(Material supplied Opens)
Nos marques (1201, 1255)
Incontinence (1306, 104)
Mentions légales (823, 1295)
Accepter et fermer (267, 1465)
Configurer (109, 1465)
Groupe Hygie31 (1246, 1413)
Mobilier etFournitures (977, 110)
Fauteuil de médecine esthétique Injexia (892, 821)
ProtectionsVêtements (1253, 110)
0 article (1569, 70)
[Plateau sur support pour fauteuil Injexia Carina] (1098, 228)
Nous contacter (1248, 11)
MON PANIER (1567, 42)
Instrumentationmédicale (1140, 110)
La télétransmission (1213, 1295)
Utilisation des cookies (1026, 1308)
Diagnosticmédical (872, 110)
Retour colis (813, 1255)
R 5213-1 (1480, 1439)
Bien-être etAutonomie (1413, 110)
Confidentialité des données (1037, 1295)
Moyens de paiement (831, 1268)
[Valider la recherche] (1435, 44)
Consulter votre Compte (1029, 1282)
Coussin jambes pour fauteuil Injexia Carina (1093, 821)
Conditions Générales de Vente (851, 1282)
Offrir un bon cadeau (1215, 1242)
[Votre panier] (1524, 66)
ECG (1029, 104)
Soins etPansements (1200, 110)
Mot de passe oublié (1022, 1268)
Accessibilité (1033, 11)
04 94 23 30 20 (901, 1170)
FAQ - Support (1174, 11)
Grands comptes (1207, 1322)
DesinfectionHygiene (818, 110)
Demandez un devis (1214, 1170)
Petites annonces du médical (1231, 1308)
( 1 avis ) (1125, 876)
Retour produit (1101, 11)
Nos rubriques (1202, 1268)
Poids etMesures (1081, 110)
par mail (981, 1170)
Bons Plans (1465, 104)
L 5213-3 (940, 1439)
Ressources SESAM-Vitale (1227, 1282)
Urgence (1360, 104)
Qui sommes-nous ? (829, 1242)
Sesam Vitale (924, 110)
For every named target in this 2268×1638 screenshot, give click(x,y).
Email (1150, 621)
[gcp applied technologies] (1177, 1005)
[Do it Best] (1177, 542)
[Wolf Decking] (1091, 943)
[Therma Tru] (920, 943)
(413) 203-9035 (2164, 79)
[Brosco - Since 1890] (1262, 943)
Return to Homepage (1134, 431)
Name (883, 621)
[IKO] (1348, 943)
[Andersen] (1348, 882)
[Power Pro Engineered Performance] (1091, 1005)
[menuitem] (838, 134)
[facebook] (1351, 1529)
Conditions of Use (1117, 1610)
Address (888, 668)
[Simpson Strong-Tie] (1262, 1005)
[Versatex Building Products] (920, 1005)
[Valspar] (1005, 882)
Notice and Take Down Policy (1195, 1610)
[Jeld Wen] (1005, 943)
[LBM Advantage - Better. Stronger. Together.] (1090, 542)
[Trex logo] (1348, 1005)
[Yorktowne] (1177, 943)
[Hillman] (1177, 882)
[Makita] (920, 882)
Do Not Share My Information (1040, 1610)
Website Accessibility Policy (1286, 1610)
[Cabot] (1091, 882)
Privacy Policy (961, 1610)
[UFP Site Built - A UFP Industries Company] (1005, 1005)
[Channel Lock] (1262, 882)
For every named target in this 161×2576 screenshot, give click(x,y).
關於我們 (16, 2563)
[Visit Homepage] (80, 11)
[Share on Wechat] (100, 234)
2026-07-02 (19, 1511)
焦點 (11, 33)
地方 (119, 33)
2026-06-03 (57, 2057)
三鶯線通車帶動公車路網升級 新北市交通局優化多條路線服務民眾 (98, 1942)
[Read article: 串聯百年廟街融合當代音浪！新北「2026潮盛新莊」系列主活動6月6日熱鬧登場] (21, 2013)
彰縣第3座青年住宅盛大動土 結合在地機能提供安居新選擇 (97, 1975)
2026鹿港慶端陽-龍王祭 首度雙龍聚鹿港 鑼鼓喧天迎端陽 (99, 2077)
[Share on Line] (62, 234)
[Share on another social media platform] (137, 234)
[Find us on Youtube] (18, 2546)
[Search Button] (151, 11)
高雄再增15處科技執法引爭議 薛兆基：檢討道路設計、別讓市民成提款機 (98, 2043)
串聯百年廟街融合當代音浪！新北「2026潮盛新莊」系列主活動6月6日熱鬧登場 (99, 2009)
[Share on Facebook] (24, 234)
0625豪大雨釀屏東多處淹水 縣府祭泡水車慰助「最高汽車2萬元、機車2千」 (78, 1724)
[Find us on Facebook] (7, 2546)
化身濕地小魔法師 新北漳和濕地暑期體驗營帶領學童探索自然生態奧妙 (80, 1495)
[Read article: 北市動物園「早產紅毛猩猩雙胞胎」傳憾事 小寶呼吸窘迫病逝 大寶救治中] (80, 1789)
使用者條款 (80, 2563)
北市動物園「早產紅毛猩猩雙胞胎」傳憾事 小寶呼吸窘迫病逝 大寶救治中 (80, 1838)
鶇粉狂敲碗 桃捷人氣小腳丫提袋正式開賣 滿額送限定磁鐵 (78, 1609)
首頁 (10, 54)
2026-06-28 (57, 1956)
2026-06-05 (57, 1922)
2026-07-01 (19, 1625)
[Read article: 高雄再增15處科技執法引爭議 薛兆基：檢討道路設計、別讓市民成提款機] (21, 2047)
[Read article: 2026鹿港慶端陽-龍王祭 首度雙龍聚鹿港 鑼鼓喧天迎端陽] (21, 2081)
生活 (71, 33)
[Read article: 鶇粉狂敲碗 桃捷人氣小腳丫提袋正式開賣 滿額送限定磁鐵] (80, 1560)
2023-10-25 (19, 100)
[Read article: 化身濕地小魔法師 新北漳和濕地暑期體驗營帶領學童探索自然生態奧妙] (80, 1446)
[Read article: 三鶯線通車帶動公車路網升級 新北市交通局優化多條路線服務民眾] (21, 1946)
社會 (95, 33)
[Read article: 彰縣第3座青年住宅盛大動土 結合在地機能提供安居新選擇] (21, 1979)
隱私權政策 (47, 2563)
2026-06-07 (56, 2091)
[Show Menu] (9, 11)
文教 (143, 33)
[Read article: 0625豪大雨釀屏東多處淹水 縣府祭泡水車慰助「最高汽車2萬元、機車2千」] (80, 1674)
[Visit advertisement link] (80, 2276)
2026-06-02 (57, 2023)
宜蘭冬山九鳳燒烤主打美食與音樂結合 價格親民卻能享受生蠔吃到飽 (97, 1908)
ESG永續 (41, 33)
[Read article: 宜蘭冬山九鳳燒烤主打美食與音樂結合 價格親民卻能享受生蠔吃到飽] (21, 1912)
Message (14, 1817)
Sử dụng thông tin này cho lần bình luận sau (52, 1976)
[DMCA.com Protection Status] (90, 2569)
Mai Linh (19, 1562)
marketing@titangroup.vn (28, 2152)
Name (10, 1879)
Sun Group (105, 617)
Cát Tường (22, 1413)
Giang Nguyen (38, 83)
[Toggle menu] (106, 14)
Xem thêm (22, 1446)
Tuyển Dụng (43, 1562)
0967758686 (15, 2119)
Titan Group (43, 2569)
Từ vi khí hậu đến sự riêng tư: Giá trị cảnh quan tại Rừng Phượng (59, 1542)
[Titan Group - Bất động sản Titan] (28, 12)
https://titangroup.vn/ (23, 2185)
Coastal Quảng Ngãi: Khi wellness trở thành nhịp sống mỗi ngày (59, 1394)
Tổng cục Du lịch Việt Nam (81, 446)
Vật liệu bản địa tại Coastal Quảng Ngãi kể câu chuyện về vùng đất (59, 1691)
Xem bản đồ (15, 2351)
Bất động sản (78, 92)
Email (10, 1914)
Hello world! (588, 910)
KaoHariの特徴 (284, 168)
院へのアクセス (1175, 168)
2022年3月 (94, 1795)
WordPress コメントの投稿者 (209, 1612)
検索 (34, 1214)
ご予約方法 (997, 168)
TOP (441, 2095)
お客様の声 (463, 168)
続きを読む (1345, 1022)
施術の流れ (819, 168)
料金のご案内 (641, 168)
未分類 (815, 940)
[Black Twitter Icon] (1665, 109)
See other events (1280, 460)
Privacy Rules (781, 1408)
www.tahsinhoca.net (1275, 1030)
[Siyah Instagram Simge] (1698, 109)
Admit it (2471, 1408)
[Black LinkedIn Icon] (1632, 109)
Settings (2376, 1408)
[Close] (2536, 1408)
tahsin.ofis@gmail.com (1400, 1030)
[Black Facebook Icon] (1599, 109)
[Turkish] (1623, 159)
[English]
(Material supplied Closes)
Work instruction →
Only one stretch of the records above is wanted: the lines between the one holding "Mobilier etFournitures (977, 110)" and the one holding "[Channel Lock] (1262, 882)", inclusive, reproduced exactly.

Written reply →
Mobilier etFournitures (977, 110)
Fauteuil de médecine esthétique Injexia (892, 821)
ProtectionsVêtements (1253, 110)
0 article (1569, 70)
[Plateau sur support pour fauteuil Injexia Carina] (1098, 228)
Nous contacter (1248, 11)
MON PANIER (1567, 42)
Instrumentationmédicale (1140, 110)
La télétransmission (1213, 1295)
Utilisation des cookies (1026, 1308)
Diagnosticmédical (872, 110)
Retour colis (813, 1255)
R 5213-1 (1480, 1439)
Bien-être etAutonomie (1413, 110)
Confidentialité des données (1037, 1295)
Moyens de paiement (831, 1268)
[Valider la recherche] (1435, 44)
Consulter votre Compte (1029, 1282)
Coussin jambes pour fauteuil Injexia Carina (1093, 821)
Conditions Générales de Vente (851, 1282)
Offrir un bon cadeau (1215, 1242)
[Votre panier] (1524, 66)
ECG (1029, 104)
Soins etPansements (1200, 110)
Mot de passe oublié (1022, 1268)
Accessibilité (1033, 11)
04 94 23 30 20 (901, 1170)
FAQ - Support (1174, 11)
Grands comptes (1207, 1322)
DesinfectionHygiene (818, 110)
Demandez un devis (1214, 1170)
Petites annonces du médical (1231, 1308)
( 1 avis ) (1125, 876)
Retour produit (1101, 11)
Nos rubriques (1202, 1268)
Poids etMesures (1081, 110)
par mail (981, 1170)
Bons Plans (1465, 104)
L 5213-3 (940, 1439)
Ressources SESAM-Vitale (1227, 1282)
Urgence (1360, 104)
Qui sommes-nous ? (829, 1242)
Sesam Vitale (924, 110)
For every named target in this 2268×1638 screenshot, give click(x,y).
Email (1150, 621)
[gcp applied technologies] (1177, 1005)
[Do it Best] (1177, 542)
[Wolf Decking] (1091, 943)
[Therma Tru] (920, 943)
(413) 203-9035 (2164, 79)
[Brosco - Since 1890] (1262, 943)
Return to Homepage (1134, 431)
Name (883, 621)
[IKO] (1348, 943)
[Andersen] (1348, 882)
[Power Pro Engineered Performance] (1091, 1005)
[menuitem] (838, 134)
[facebook] (1351, 1529)
Conditions of Use (1117, 1610)
Address (888, 668)
[Simpson Strong-Tie] (1262, 1005)
[Versatex Building Products] (920, 1005)
[Valspar] (1005, 882)
Notice and Take Down Policy (1195, 1610)
[Jeld Wen] (1005, 943)
[LBM Advantage - Better. Stronger. Together.] (1090, 542)
[Trex logo] (1348, 1005)
[Yorktowne] (1177, 943)
[Hillman] (1177, 882)
[Makita] (920, 882)
Do Not Share My Information (1040, 1610)
Website Accessibility Policy (1286, 1610)
[Cabot] (1091, 882)
Privacy Policy (961, 1610)
[UFP Site Built - A UFP Industries Company] (1005, 1005)
[Channel Lock] (1262, 882)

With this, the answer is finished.